Le 4 décembre 1997, pendant que les "anges" atterrissent à Montréal pour le 20e anniversaire, Boutin est interrogé par les policiers pour cause de trafic de stupéfiants. Il croise au Centre opérationnel sud une bonne centaine de vendeurs qu'il ne connaît ni de nom ni de visage. Si les employés sont inconnus du patron, l'inverse est aussi vrai.

Criminel appliqué, Boutin respecte le principe des barrières. Il en dit le moins possible sur ses activités et il cherche à en savoir le moins possible sur celles des autres.

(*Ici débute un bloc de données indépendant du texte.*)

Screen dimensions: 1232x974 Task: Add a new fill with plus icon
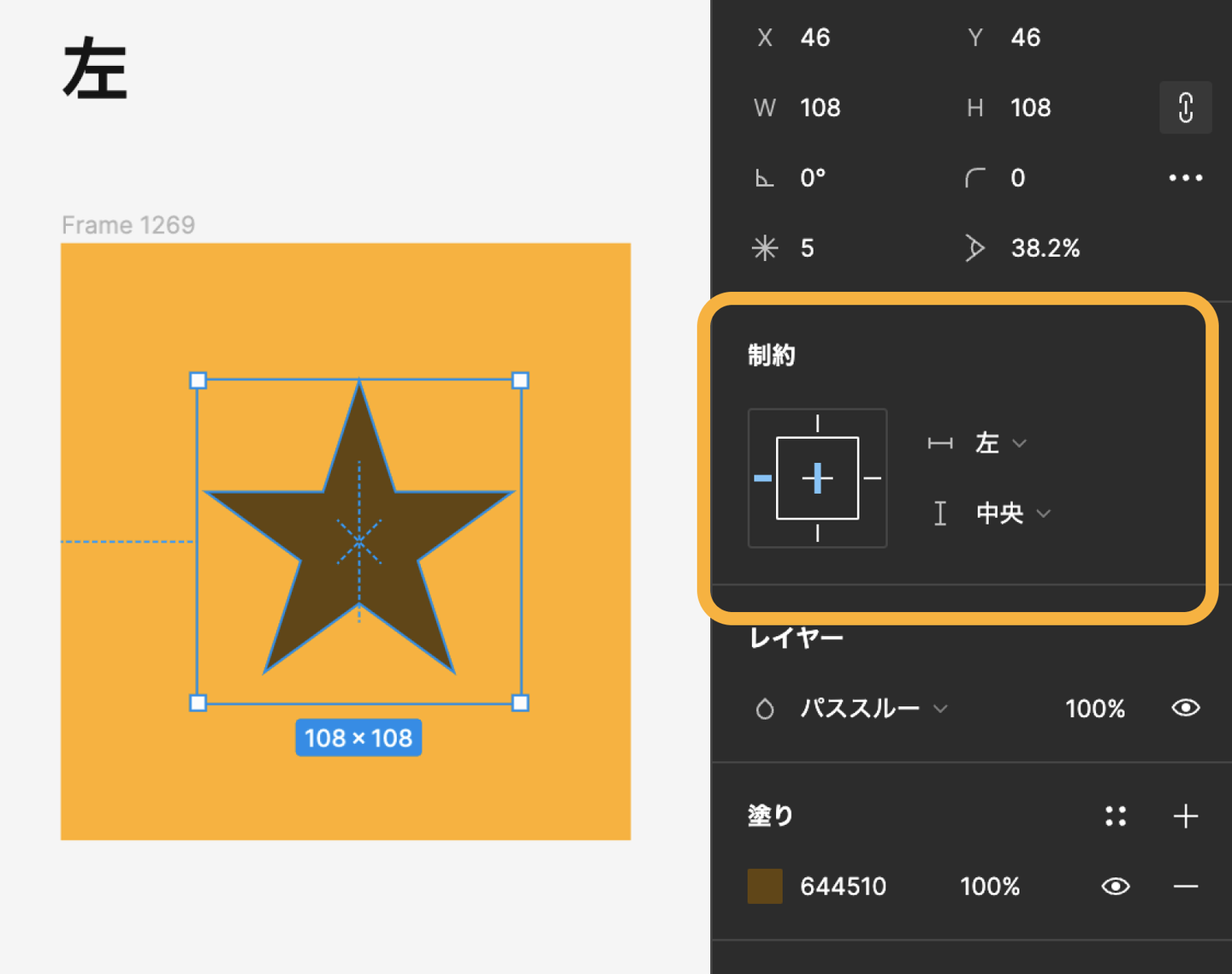(1185, 817)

Même son grand ami, Paul Fontaine, ne lui a jamais confié quoi que ce soit sur l'attaque du fourgon cellulaire qui a volé la vie de Pierre Rondeau. Si tous les bandits étaient aussi discrets...

Les délateurs constituent la seule porte d'entrée de la police aux plus hautes sphères du crime organisé. Arrêté en compagnie de Boutin, Steve Boies s'effondre sous les questions répétées des enquêteurs. Le chat sort du sac. Il sait qui a tué les gardiens de prison, il a aidé Gagné à fabriquer une fausse plaque pour le meurtre de Pierre Rondeau et il a fait disparaître des preuves après le crime. Au retour de Boies en cellule, Boutin sait également que "Mononcle" a parlé, son attitude n'étant plus la même.

Le chef des Scorpions est libéré en attente de son procès le 6 décembre en fin de journée. Il erre dans les rues et les bars de son territoire pour tenter de reconstruire son réseau jusqu'à ce qu'il tombe sur Normand Robitaille, un proche de Maurice Boucher, qui l'a conduit jusqu'au président des Nomads. Boutin s'est senti "très mal" lorsque Boucher a pris le temps de le rencontrer. Deux phrases lancées par Boucher résonnent encore à son esprit: "Ouin, Mononcle, c'pas fort" et "On va touttes se faire arrêter". La fête s'étirera jusqu'aux petites heures du matin, mais sans Gagné. Pendant que la famille élargie des Hells arrose le 20e, dans la nuit du 5 au 6 décembre, Gagné doit fuir, "partir s'a run", comme ils disent dans le milieu. Il sait que Boies peut l'incriminer par ses révélations.

N'eût été de son arrestation facile par les policiers, serait-il encore vivant? Gagné en doute. "Regardez ce qui est arrivé à André Tousignant et Paul Fontaine", a-t-il dit au jury au sujet de ses présumés complices dans les meurtres des gardiens de prison. Le premier est mort, l'autre est introuvable.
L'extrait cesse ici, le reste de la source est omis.